Enhancing image quality prediction with self-supervised visual masking
Uğur Çoğalan, Mojtaba Bemana, Hans-Peter Seidel, Karol Myszkowski
TL;DR
This work tackles the misalignment between full-reference image quality metrics (FR-IQMs) and human perception by introducing a self-supervised visual masking mechanism. A lightweight CNN learns a per-pixel mask $M$ from a reference $X$ and distorted $Y$, which modulates inputs before applying an FR-IQM $\mathcal{D}$, with a small mapping network $\mathcal{G}$ aligning the metric output to MOS $q$. The approach improves both classical and deep-feature IQMs across CSIQ, TID2013, and PIPAL, producing perceptually faithful error maps and enabling loss-based improvements in denoising and deblurring tasks. The method is lightweight, agnostic to the underlying metric, and shows strong potential for practical deployment in restoration and compression workflows.
Abstract
Full-reference image quality metrics (FR-IQMs) aim to measure the visual differences between a pair of reference and distorted images, with the goal of accurately predicting human judgments.
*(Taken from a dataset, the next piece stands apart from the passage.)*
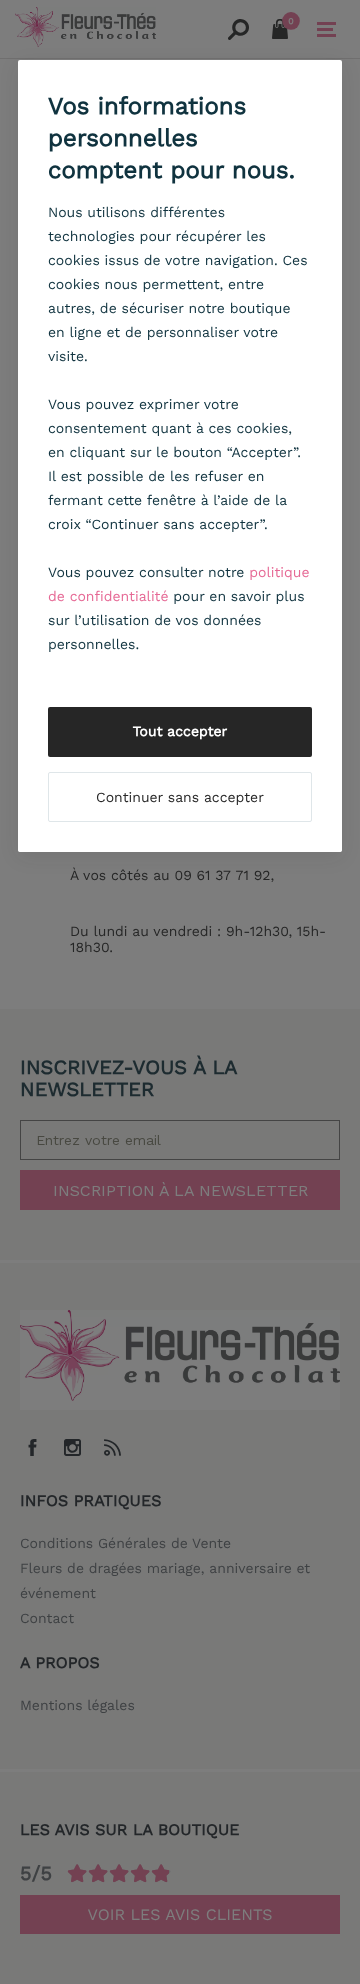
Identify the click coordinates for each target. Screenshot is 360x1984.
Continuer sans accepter (180, 798)
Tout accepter (180, 732)
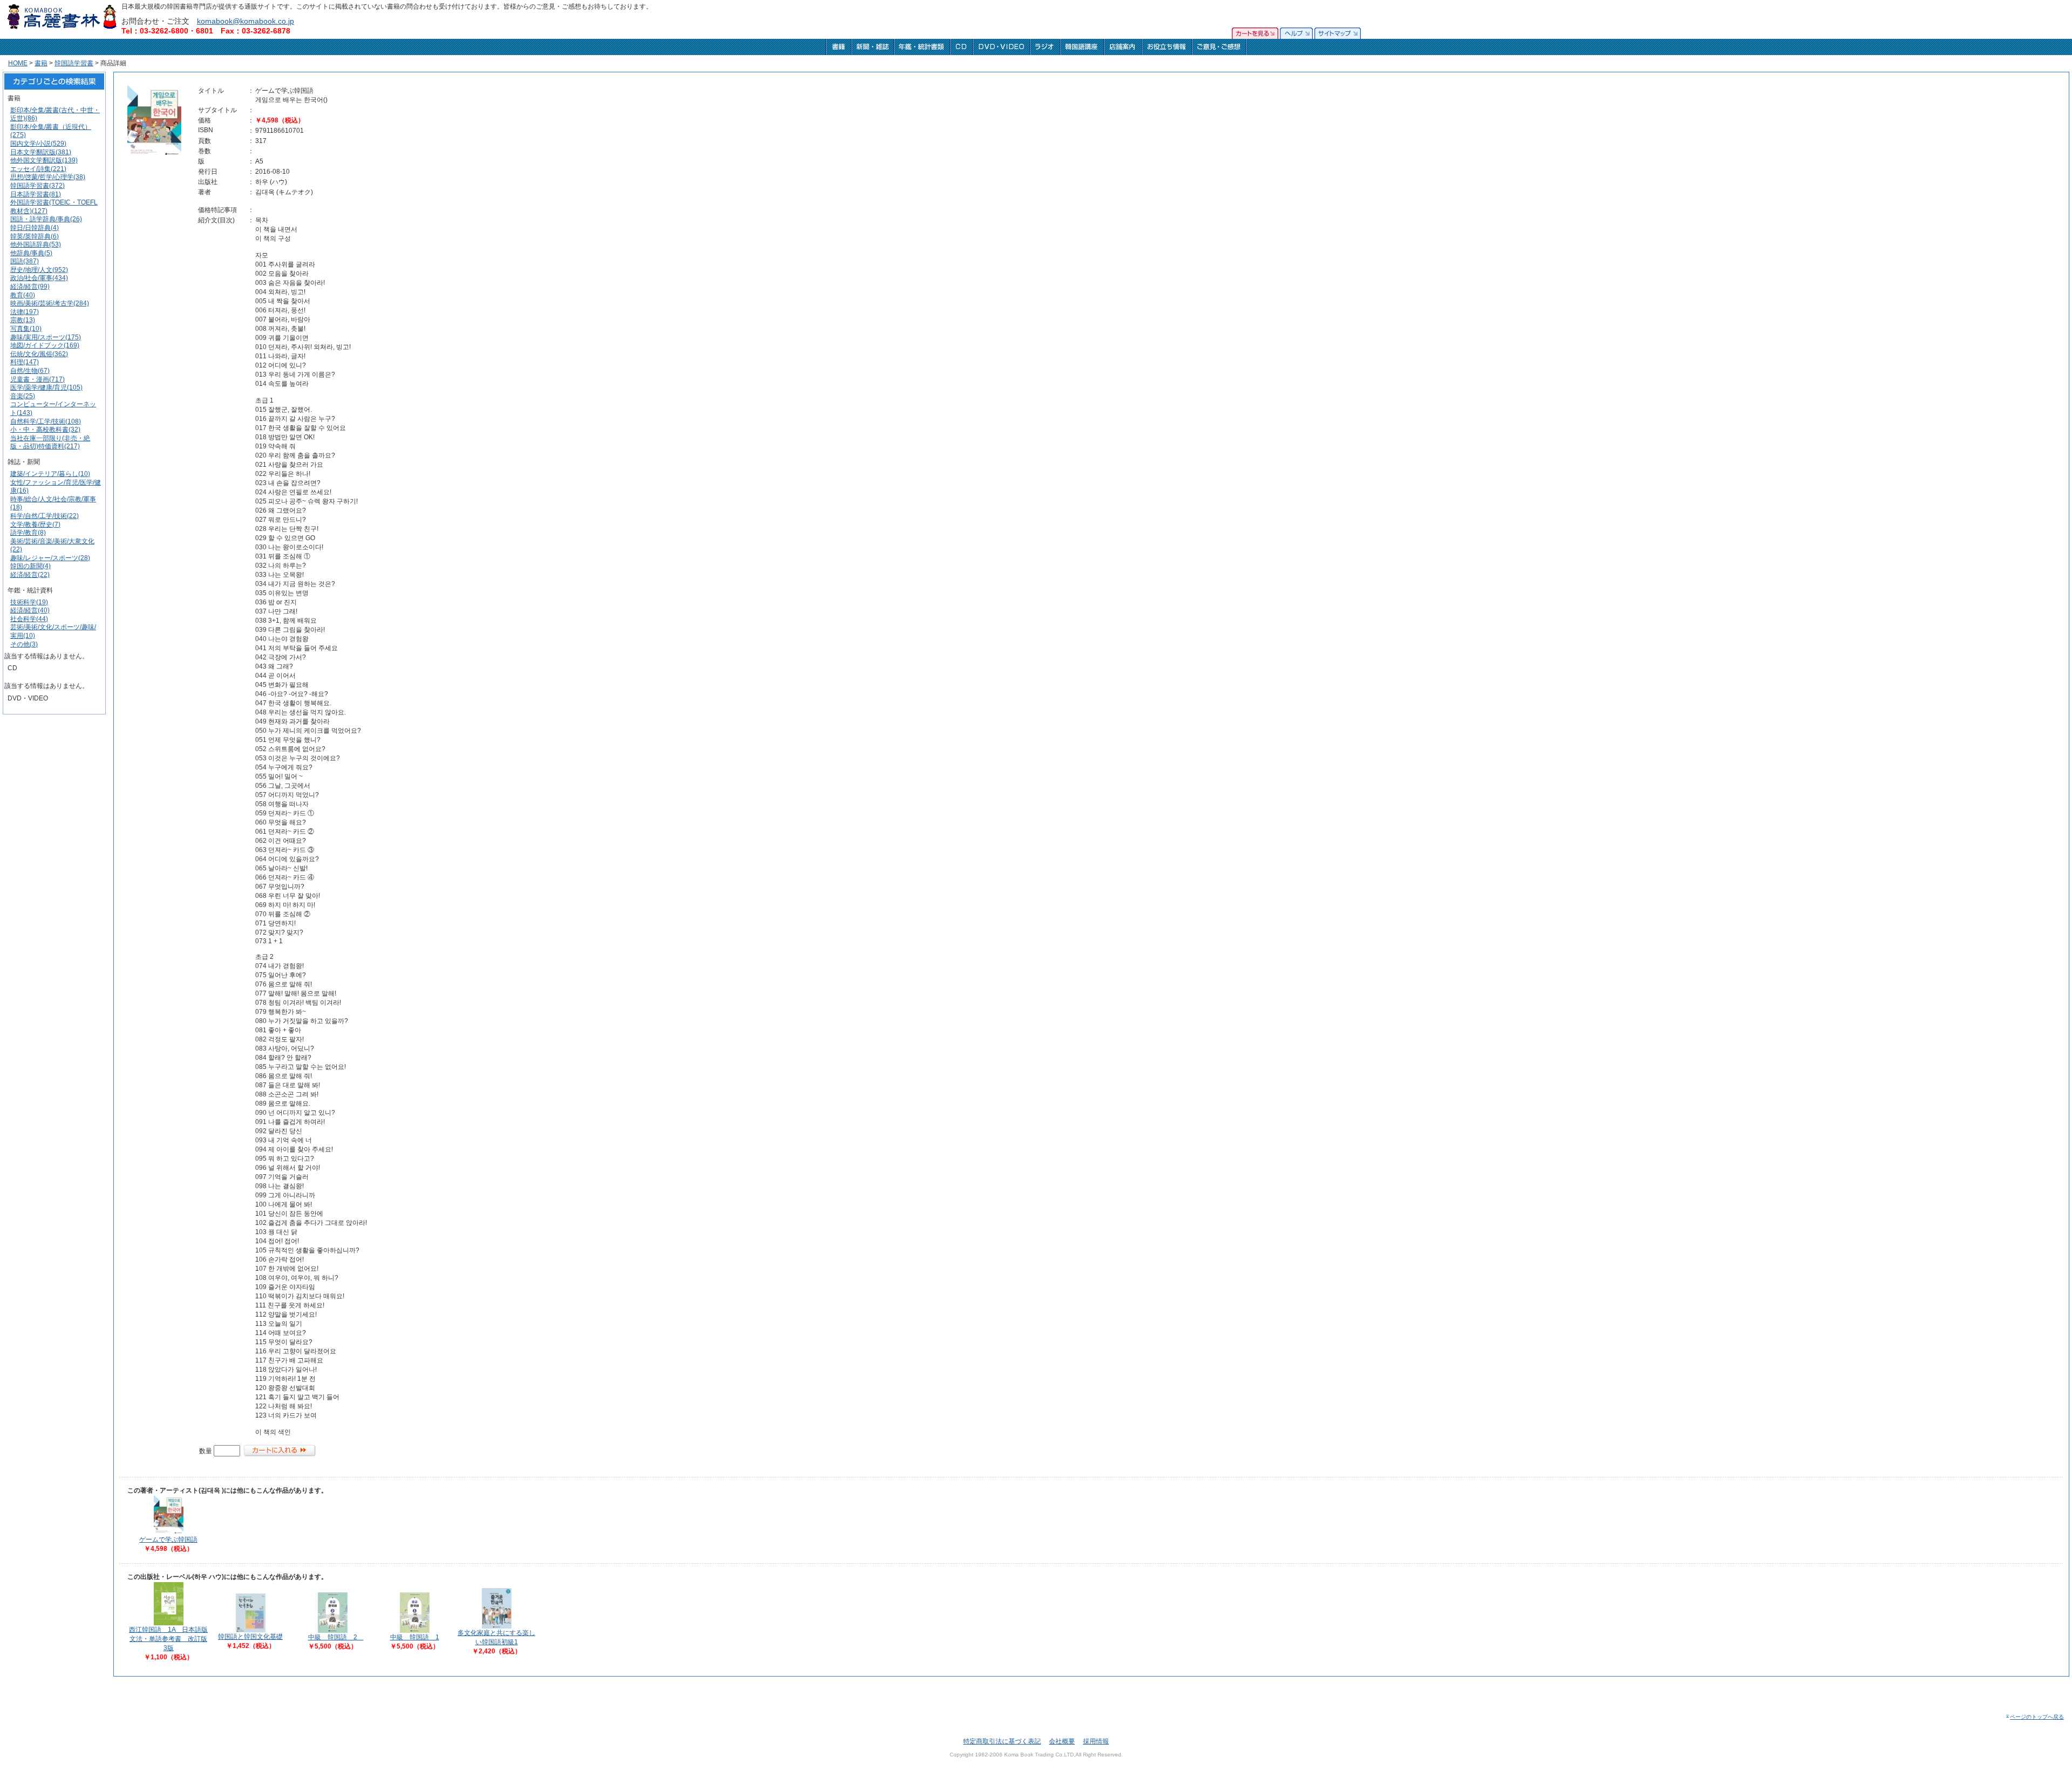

However, existing FR-IQMs, including traditional ones like PSNR and SSIM and even perceptual ones such as HDR-VDP, LPIPS, and DISTS, still fall short in capturing the complexities and nuances of human perception. In this work, rather than devising a novel IQM model, we seek to improve upon the perceptual quality of existing FR-IQM methods. We achieve this by considering visual masking, an important characteristic of the human visual system that changes its sensitivity to distortions as a function of local image content. Specifically, for a given FR-IQM metric, we propose to predict a visual masking model that modulates reference and distorted images in a way that penalizes the visual errors based on their visibility. Since the ground truth visual masks are difficult to obtain, we demonstrate how they can be derived in a self-supervised manner solely based on mean opinion scores (MOS) collected from an FR-IQM dataset. Our approach results in enhanced FR-IQM metrics that are more in line with human prediction both visually and quantitatively.